After all, they are now no longer being served by Action for Alice, a page that curated Black people doing illegal things on camera across the nation. It was recently removed by Facebook. (Its administrator, baker Darren Clark, must now get back to baking lamingtons for grant money.)
Enter Avi Yemini, who is chiefly funded by serving racists for money. Avi’s been touring around Alice Springs with his Rebel News crew of “independent media” germs, filming Black people and decontextualising interview clips, as is his trade. He’s been asking them if they “know Lidia Thorpe”, which apparently proves a point about something. Perhaps it shows that Thorpe should “go see what it’s really like”.
(Implicit in their willingness to answer Yemini’s questions, for that matter, is that they don’t know him any more than they know Thorpe. Perhaps this unfamiliarity only speaks to working-class NT folks’ disinterest in Victorian politics.)
Nobody in the Australian media class is very good at articulating a solid understanding of figures like Yemini. I’d rather read about him from people who’ve had to grapple with him for years in the activist political space he began his grift around — people like my friend, slackbastard.
‘The attention economy + narcissism + consumer demand for validation of inequality and violence = Avi Yemini,’ he correctly calculated.
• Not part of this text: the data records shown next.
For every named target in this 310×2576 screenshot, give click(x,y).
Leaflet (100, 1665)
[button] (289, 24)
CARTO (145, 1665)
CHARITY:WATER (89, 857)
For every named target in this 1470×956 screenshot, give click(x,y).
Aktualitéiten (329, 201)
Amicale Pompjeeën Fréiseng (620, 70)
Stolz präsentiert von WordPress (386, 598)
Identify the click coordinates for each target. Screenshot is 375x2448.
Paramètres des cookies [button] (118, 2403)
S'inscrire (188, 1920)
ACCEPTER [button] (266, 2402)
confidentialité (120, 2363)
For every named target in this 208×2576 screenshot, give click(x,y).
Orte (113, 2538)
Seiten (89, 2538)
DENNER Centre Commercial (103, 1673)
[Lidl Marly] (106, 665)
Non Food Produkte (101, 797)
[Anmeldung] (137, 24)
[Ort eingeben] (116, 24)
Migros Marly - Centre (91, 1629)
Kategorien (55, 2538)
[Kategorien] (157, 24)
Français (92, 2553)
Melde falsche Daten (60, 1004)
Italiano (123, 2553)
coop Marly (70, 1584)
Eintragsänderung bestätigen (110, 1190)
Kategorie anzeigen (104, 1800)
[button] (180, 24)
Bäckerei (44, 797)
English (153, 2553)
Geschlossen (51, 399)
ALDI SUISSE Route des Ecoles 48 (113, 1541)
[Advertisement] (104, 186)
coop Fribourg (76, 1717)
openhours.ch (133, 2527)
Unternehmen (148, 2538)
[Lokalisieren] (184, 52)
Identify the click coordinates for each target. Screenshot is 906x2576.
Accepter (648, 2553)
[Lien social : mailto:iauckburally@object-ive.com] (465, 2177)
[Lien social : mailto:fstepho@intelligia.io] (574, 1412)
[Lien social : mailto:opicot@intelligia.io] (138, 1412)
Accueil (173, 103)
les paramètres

Yemini is ‘enacting a business model that caters to online demand for what, in law and sociology, is often termed “hate speech”’.
For all the work I’ve done exposing Yemini’s tired bullshit, this is probably just about all you need to read on the guy nowadays. The political and establishment media class invents the racist tune; figures like Yemini just loiter around afterwards running tribute nights performing it for money.
I wouldn’t have mentioned him at all, really, but real people get co-opted into these videos — and those people are often unwitting, if not unwilling. I spoke to a relative of someone who was utilised in Avi’s second Alice video.
They said:
“Questions were fired off [at them] at rapid sporadic bursts without really giving consideration to the cultural aspects of the person, how well they could speak on the issue and, if at all, how aware of the subjects they were of while being asked. Most of the relatives that do live in Mparntwe do not care about politics and carry on with their lives oblivious to the goings on around them.”
The perspectives of the people unfairly co-opted into these racist moral panic campaigns must never be ignored. So, too, must the supply of bullshit and rumour masquerading as fact during these moral panic campaigns must always be exposed.
When that “outback nurse” appeared, a handful of people, including myself, questioned her credibility in speaking to the welfare of Indigenous children in Alice Springs. I was attacked for that by News Corp and Daily Mail journalists. But I note that that same “outback nurse” yesterday pled guilty to charges stemming from assuming the identity of a business rival to write a fake statutory declaration that would force that rival to isolate for COVID instead of running their business.
Perhaps we were right to voice concerns over the credibility of Ben Fordham’s “expert” after all.
Meanwhile, solid organisation among NT Indigenous communities is happening. Strategies are being formed. “The outcomes of the meetings that the Aboriginal groups discussed about the ongoing situation in Mparntwe are being implemented by their respective groups,” the concerned relative of the man roped into Avi’s video told me. “There is full confidence of the groups involved and within the community in general, that it will go as planned. It will take time and hard effort working together with the wider community.”
But it appears that the political class, the media and “independent” vultures don’t really care about any of that hard work. They’re putting their cosplay Akubras and country attire back in the closet for now. They only ever needed Alice for political football.